Накатила новая большая волна, накрыла с головой. Колька вынырнул, отплевываясь и кашляя, осмотрелся. Его еще немного отнесло, и теперь он дрейфовал почти на уровне мола. Берег казался совсем рядом, метрах в четырехстах, может, меньше. Колька прикинул: взять наискосок, чтобы выйти из воды там, где вошел, или двинуть напрямки к молу, а потом пройтись пешком? Второй вариант выглядел вернее всего - не потому, что кончились силы - просто надоело болтаться в воде. Да и Кацо наверняка уже беспокоится.

Он плыл кролем, время от времени приостанавливаясь, чтобы проверить, сколько еще осталось. Расстояние до мола сокращалась, хотя и намного медленней, чем рассчитывал Колька. Море словно играло с ним, тормозя, хватая за ноги и оттаскивая назад, в темное раскачивающееся пространство. Пришлось прибавить. Теперь он старался работать с максимально возможной скоростью. Впустую: берег почти не приближался, и Колька впервые подумал, что сил может не хватить.

Подумал и тут же одернул себя: глупости. Вода здесь держит замечательно, так что всегда можно передохнуть. Переохлаждение при такой температуре тоже не грозит. Сейчас ему мешает отлив, но отлив когда-нибудь кончится… максимум, подождем до утра. А пока… пока можно поискать течение с благоприятным направлением - не важно, куда - главное, чтобы к берегу, а не в открытое море, где, кстати, уже затевалось небольшое, но вполне ощутимое волнение.

Колька попробовал взять правее, в обход мола, но там было глухо: за несколько минут непрерывных усилий он не смог продвинуться ни на метр. Оставалось попробовать левую сторону, где мол поворачивал параллельно берегу, отгораживая от моря местный яхт-клуб. Колька тоже повернул вместе с ним и тут же обнаружил совсем рядом то, что искал - маленькое, но дружественное течение, ведущее прямо к берегу… вернее, не совсем к берегу, а к молу, но какая разница? Главное - ощутить наконец под ногами твердую почву.

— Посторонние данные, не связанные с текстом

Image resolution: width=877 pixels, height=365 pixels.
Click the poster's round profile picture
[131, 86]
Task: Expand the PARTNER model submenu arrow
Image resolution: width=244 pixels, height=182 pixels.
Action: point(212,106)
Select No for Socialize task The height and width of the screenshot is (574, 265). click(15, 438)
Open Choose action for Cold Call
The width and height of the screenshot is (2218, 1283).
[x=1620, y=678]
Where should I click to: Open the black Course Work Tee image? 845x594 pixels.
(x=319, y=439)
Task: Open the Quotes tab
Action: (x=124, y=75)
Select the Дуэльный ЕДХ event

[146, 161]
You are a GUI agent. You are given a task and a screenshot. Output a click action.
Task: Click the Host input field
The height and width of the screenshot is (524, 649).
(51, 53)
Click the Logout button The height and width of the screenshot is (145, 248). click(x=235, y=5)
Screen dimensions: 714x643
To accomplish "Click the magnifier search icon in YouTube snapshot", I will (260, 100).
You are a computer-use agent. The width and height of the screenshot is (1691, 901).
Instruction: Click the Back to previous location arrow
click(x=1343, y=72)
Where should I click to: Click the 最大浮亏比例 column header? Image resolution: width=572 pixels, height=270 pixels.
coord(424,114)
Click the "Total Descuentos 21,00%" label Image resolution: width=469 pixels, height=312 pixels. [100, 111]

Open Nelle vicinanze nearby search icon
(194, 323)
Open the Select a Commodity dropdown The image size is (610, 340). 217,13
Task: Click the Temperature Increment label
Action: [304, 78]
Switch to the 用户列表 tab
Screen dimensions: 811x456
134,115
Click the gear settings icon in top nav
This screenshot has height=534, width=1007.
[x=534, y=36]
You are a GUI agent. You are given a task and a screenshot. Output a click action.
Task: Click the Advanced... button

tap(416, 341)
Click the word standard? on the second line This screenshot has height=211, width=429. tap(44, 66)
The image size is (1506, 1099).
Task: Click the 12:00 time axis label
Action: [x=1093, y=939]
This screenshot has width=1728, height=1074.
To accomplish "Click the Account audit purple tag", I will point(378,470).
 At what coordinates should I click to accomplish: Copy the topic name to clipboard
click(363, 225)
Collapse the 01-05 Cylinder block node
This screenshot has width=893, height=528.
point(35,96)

Следуя течению, он опустил голову и на совесть отработал несколько длинных минут, с удовольствием чувствуя податливую помощь воды и собственную скорость. Еще немного… Колька приостановился, чтобы посмотреть и сердце его упало. Продвижение действительно было стремительным: он находился в каких-нибудь двадцати метрах от мола. Вернее, не от мола, а от неминуемой смерти. Волны, которые в открытом пространстве выглядели не такими уж и большими, здесь, казалось, приобретали стократное усиление, набрасываясь на камни с какой-то зверской, яростной силой, захлестывая вверх крутыми белыми дугами, плюясь пеной, ухая и рассыпаясь брызгами. Нечего было и думать о возможности, пройти через эту мясорубку, выбраться на мол невредимым. Да что там невредимым - живым… огромные бетонные надолбы ждали свою добычу, лоснясь от стекающей воды.

Он инстинктивно дернулся назад, сначала на спине, потом кролем… мол не отдалялся. То самое, "дружественное" течение, которое привело его сюда, теперь неумолимо подталкивало глупую жертву к смертоносным надолбам. Все силы его уходили на то, чтоб хотя бы оставаться на месте. Море заманило Кольку в ловушку; он был обречен. "Вот так и тонут," - мелькнуло у него в голове. Сколько времени он еще сможет так продержаться, прежде чем превратиться в мертвый мясной мешок с торчащими обломками костей? Десять минут?.. Пятнадцать?.. Эх, Гелька, Гелька… Гелечка… похоже, так и не встретимся больше, ни с той, небесной, ни с этой, неизвестной. А может, небесная все-таки вернулась? Просто так, попрощаться?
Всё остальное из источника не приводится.